2.2.6. Machine Learning Ensemble Algorithmic Modeling

Ensemble learning algorithms are composed of multiple ML models, which can effectively address challenges that are unsolvable by a solitary algorithmic model in practical applications. These algorithms have seen considerable utilization in the domain of ML in recent years. In this study, three ensemble learning algorithms—namely, RF, GBM, and Stacking—were utilized to accurately estimate SOC content. Among these methods, RF is predicated on the bagging integration strategy [15], which curtails the model variance by generating multiple decision trees in parallel and combining with majority voting or averaging strategies. Its stochastic feature selection mechanism can effectively alleviate the overfitting problem while supporting the importance assessment of variables, which is suitable for high-dimensional data characterization. GBM [46] employs the boosting serial integration approach, which involves the iterative serial training of weak learners. This approach optimizes the loss function based on the gradient descent algorithm. It also gradually corrects the prediction residuals of the preorder model. The result is high prediction accuracy and the ability to capture complex nonlinear relationships. The Stacking model integrates multiple base learners and a meta-learner. By employing a cross-validation strategy, it prevents information leakage while leveraging the strengths of diverse algorithms, thereby enhancing the model’s generalization capability and significantly improving prediction performance [47].

Stated goal A —
Answer these questions using the passage on ensemble learning algorithms:
(i) Which three ensemble learning algorithms were used in the study?
(ii) On which integration strategy is RF based?
(iii) What two kinds of components does the Stacking model integrate?
Stated goal B —
Rewrite the paragraph of the passage on ensemble learning algorithms that begins "Ensemble learning algorithms are composed of multiple ML models" as a bulleted list that keeps its main facts.

[Data records]
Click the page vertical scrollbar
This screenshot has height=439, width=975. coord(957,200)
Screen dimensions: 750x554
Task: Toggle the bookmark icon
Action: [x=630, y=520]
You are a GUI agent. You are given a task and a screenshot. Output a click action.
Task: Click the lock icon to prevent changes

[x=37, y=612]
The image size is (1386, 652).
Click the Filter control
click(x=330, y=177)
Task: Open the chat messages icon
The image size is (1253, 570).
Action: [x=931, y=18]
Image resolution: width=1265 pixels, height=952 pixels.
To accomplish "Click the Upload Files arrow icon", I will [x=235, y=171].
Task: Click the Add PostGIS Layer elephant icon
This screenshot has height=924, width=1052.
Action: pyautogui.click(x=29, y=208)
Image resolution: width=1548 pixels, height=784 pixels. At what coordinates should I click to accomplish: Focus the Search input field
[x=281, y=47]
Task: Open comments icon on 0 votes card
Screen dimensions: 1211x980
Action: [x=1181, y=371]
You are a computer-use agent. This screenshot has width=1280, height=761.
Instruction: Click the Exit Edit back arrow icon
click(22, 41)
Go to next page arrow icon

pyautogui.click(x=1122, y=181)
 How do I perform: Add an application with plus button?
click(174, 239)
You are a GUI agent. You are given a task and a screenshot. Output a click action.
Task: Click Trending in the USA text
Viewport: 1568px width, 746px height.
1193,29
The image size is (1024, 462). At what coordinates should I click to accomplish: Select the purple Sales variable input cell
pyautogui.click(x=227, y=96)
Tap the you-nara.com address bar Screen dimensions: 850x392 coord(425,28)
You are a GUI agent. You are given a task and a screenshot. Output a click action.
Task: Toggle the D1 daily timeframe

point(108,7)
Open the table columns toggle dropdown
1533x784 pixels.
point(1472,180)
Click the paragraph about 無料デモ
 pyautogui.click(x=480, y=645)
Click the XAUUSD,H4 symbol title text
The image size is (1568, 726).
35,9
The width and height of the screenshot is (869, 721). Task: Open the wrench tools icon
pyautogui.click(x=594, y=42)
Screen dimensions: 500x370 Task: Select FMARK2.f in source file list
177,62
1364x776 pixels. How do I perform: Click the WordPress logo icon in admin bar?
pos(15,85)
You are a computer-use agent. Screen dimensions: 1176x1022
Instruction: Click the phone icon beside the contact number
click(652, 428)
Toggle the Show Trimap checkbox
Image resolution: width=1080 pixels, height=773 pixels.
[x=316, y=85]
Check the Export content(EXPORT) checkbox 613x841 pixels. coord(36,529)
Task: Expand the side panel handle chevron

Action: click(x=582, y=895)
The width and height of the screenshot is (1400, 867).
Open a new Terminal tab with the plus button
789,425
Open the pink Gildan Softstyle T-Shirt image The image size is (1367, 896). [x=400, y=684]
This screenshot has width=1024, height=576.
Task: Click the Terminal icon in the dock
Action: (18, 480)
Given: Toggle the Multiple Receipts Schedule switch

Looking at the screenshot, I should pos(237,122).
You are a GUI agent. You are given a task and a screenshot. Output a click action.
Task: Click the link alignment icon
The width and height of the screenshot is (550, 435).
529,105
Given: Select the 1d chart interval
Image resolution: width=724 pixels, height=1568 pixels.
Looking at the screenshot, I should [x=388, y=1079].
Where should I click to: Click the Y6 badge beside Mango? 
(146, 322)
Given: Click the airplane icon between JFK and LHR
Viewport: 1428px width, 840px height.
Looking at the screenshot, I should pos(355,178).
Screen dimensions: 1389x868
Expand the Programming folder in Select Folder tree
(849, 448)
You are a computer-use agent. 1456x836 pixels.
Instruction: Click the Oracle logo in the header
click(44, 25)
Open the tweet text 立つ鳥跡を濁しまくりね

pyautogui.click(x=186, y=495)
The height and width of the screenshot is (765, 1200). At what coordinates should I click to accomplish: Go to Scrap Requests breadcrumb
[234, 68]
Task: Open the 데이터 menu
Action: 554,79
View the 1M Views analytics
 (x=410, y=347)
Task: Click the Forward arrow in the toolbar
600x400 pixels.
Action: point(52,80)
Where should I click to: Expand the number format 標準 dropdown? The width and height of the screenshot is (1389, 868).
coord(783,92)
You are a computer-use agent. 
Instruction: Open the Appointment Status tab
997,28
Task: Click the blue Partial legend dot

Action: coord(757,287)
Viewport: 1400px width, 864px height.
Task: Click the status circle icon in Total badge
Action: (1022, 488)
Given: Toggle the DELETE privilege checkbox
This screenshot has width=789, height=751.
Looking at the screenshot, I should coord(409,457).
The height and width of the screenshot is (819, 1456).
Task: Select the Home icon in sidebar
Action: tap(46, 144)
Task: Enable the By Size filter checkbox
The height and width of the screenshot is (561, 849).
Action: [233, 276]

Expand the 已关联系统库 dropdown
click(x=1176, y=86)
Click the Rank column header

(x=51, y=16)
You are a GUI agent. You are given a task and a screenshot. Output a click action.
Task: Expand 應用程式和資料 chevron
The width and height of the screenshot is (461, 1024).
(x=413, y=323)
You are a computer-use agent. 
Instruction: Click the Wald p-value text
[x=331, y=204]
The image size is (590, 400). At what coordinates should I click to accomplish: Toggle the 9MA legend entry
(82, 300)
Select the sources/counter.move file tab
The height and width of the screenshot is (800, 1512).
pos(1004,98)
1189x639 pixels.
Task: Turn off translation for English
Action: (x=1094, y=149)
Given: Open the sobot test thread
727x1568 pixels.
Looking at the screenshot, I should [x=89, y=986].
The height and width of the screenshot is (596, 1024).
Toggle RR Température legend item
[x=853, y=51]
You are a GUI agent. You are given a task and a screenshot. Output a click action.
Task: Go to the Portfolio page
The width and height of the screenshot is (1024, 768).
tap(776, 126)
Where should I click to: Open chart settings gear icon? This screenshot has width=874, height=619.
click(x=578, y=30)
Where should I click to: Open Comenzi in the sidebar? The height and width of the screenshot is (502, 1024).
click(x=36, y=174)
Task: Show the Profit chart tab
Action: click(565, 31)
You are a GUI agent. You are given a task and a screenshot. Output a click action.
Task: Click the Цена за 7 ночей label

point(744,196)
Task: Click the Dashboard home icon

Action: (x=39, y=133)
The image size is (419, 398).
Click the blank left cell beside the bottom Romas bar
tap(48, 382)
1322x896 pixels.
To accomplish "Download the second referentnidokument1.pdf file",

Task response A —
(i) RF, GBM, and Stacking.
(ii) The bagging integration strategy.
(iii) Multiple base learners and a meta-learner.

Task response B —
- Ensemble learning algorithms combine multiple ML models and can address practical challenges that a single model cannot. They have been widely used in ML in recent years.
- The study used three ensemble algorithms to estimate SOC content: RF, GBM, and Stacking.
- RF:
  - uses the bagging strategy, building many decision trees in parallel and combining them by majority voting or averaging to reduce variance.
  - uses random feature selection to reduce overfitting and support variable-importance assessment, which suits high-dimensional data.
- GBM:
  - uses serial boosting, training weak learners iteratively.
  - optimizes the loss function by gradient descent and corrects the previous model's residuals.
  - achieves high accuracy and captures complex nonlinear relationships.
- Stacking:
  - combines multiple base learners with a meta-learner.
  - uses cross-validation to prevent information leakage.
  - draws on diverse algorithms to improve generalization and prediction performance.